The applications of image-based VPH/physiome models in basic and clinical domains are vast. Broadly speaking, they promise to become new virtual imaging techniques. Effectively more, often non-observable, parameters will be imaged in silico based on the integration of observable but sometimes sparse and inconsistent multimodal images and physiological measurements. Computational models will serve to engender interpretation of the measurements in a way compliant with the underlying biophysical, biochemical or biological laws of the physiological or pathophysiological processes under investigation.
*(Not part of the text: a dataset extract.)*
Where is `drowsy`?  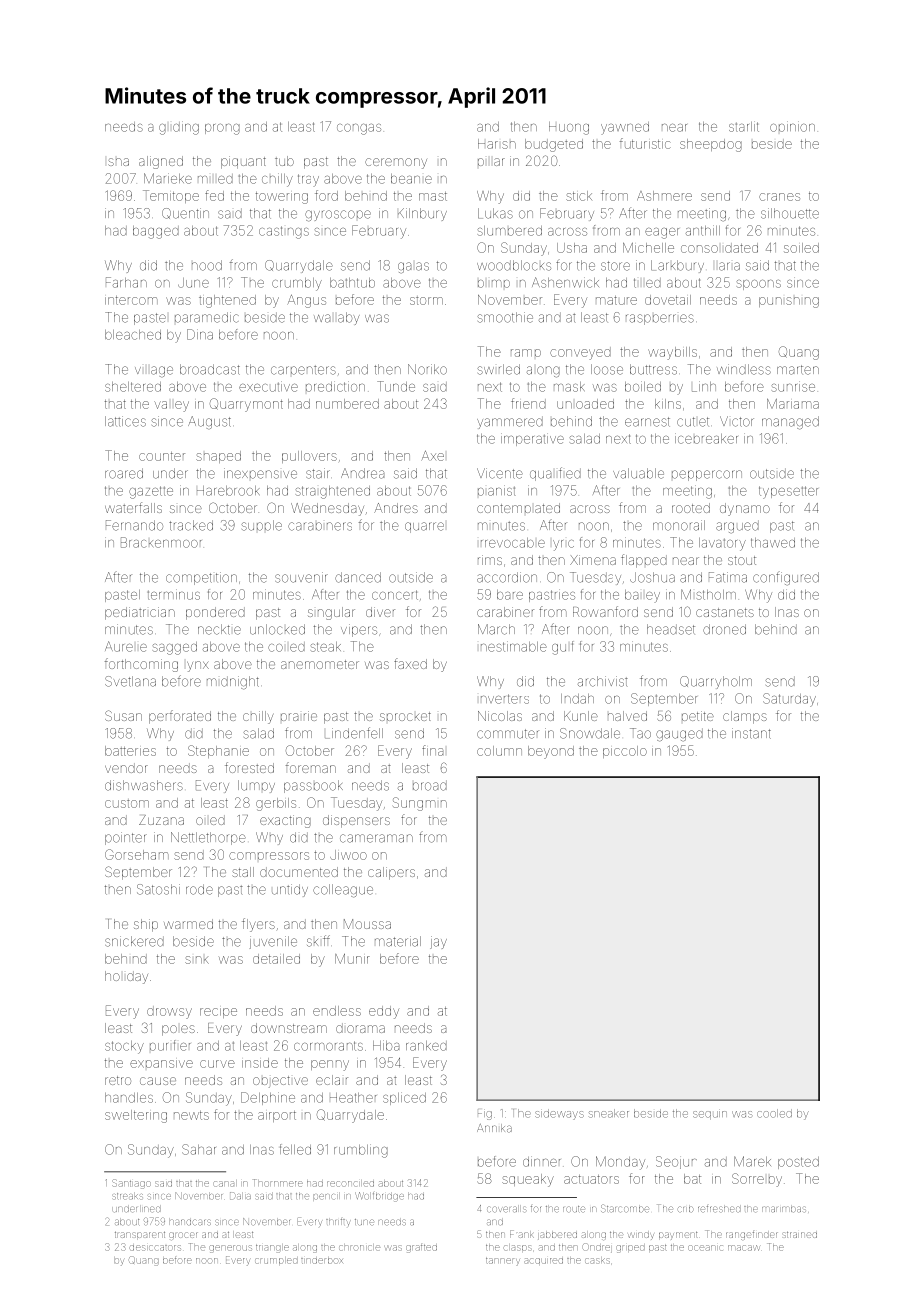
drowsy is located at coordinates (169, 1012).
Ultimately, such investigative tools and systems will help our understanding of disease processes, the natural history of disease evolution, and the influence on the course of a disease of pharmacological and/or interventional therapeutic procedures.

Cross-fertilization between imaging and modelling goes beyond interpretation of measurements in a way consistent with physiology. Image-based patient-specific modelling, combined with models of medical devices and pharmacological therapies, opens the way to predictive imaging whereby one will be able to understand, plan and optimize such interventions in silico.
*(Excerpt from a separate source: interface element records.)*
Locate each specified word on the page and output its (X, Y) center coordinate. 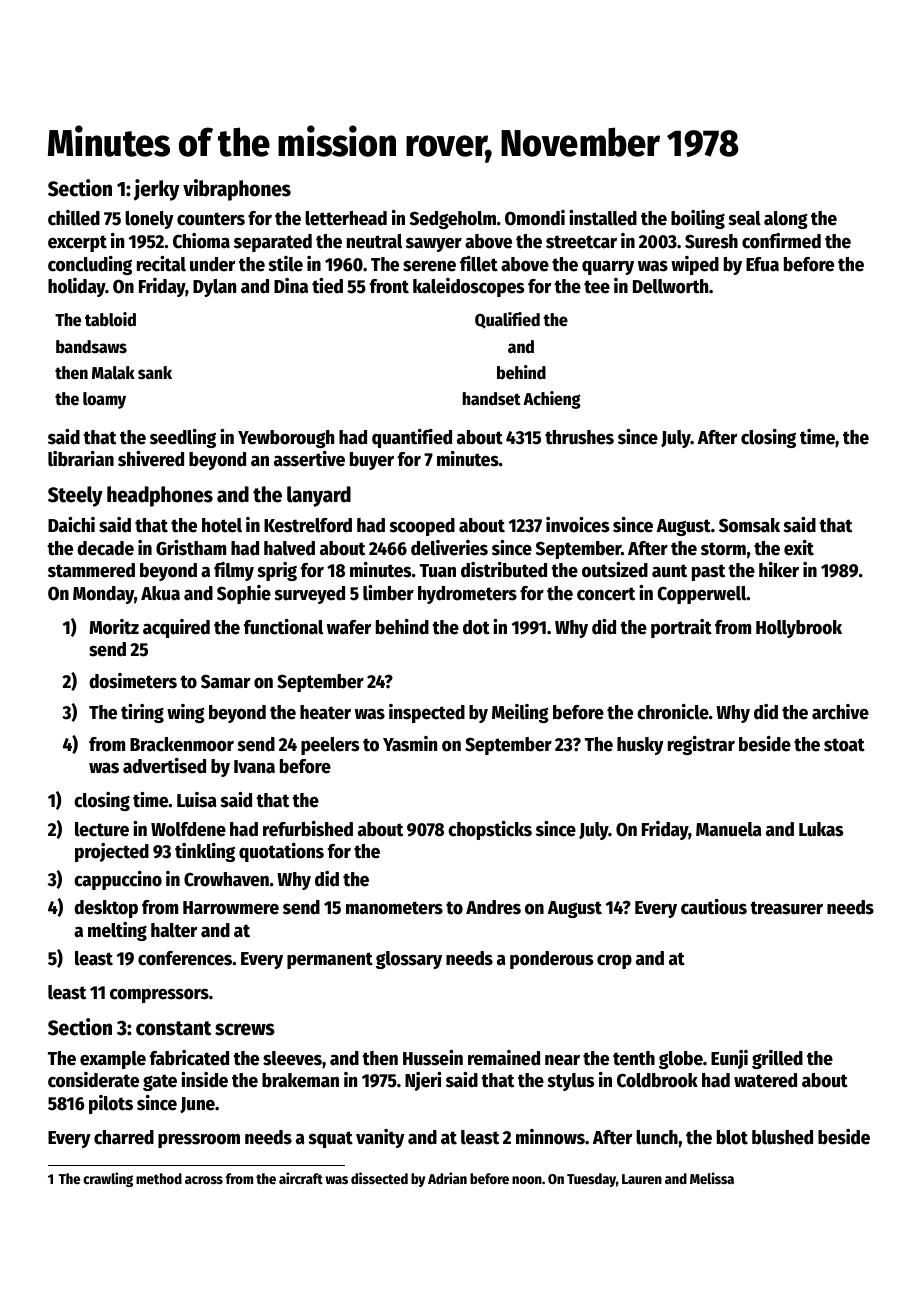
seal (744, 218)
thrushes (579, 437)
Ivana (254, 767)
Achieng (552, 400)
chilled (74, 218)
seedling (183, 438)
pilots (111, 1104)
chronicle (673, 712)
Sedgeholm (453, 220)
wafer (349, 627)
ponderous (551, 960)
Mathematical methods in medical imaging

[edit]

A number of sophisticated mathematical methods have entered medical imaging, and have already been implemented in various software packages. These include approaches based on partial differential equations (PDEs) and curvature driven flows for enhancement, segmentation, and registration. Since they employ PDEs, the methods are amenable to parallelization and implementation on GPGPUs. A number of these techniques have been inspired from ideas in optimal control. Accordingly, very recently ideas from control have recently made their way into interactive methods, especially segmentation. Moreover, because of noise and the need for statistical estimation techniques for more dynamically changing imagery, the Kalman filter[56] and particle filter have come into use. A survey of these methods with an extensive list of references may be found in.[57]

Modality-specific computing

[edit]

Some imaging modalities provide very specialized information. The resulting images cannot be treated as regular scalar images and give rise to new sub-areas of medical image computing. Examples include diffusion MRI and functional MRI.

Diffusion MRI

[edit]
A mid-axial slice of the ICBM diffusion tensor image template. Each voxel's value is a tensor represented here by an ellipsoid. Color denotes principal orientation: red = left-right, blue=inferior-superior, green = posterior-anterior

Diffusion MRI is a structural magnetic resonance imaging modality that allows measurement of the diffusion process of molecules. Diffusion is measured by applying a gradient pulse to a magnetic field along a particular direction. In a typical acquisition, a set of uniformly distributed gradient directions is used to create a set of diffusion weighted volumes. In addition, an unweighted volume is acquired under the same magnetic field without application of a gradient pulse. As each acquisition is associated with multiple volumes, diffusion MRI has created a variety of unique challenges in medical image computing.

In medicine, there are two major computational goals in diffusion MRI:

  • Estimation of local tissue properties, such as diffusivity;
  • Estimation of local directions and global pathways of diffusion.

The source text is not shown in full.